Istruzioni da seguire -> Elenca le figure a cui il brano sulla crisi reputazionale paragona l'esperto delle crisi d'impresa.

Brano da leggere ->
==============================

A volte è provocata dai media, ma sovente li precede sulle ali del passaparola che sgorga come un acqua oligominerale dalla sorgente di montagna. La crisi reputazionale è pervasiva e percorre tutta l’opinione pubblica. Occorrono decenni per costruire una buona reputazione ma bastano pochi attimi per annientarla. E’ una delle sciagure peggiori che possano accadere in azienda. Per ripristinarla, occorre lavorare seriamente su più fronti. Una massiccia campagna comunicazionale non basta. Occorre avviare un drastico cambiamento del sistema di credenze, di pensiero e di comportamento in azienda. In taluni casi bisogna anche spingersi più a fondo. Sino ad incidere sul nucleo interno del codice etico e dell’assetto valoriale delle persone e della organizzazione. L’esperto delle crisi d’impresa deve quindi possedere la corazza di un panzer ma l’equilibrio di un funambolo. Deve essere illibato come una vergine ma navigato come un nostromo dei sette mari. Un cocktail di temperamento e professionalità che non servono tutti i bar!

==============================

Dati forniti ->
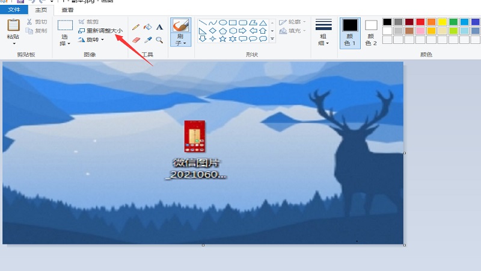Click the rectangular selection tool icon
This screenshot has height=271, width=481.
point(65,25)

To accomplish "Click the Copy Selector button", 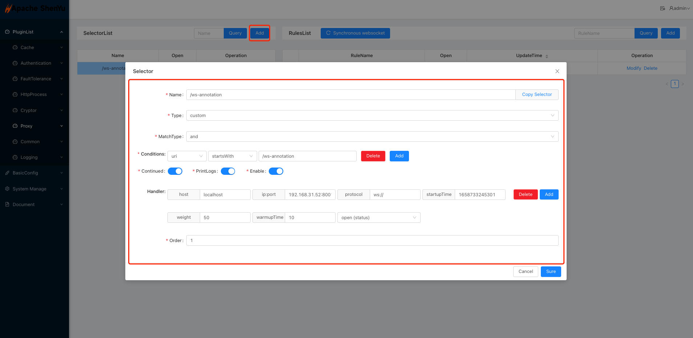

==============================

Risposta al compito ->
- il panzer (la corazza)
- il funambolo (l'equilibrio)
- la vergine (illibato)
- il nostromo dei sette mari (navigato)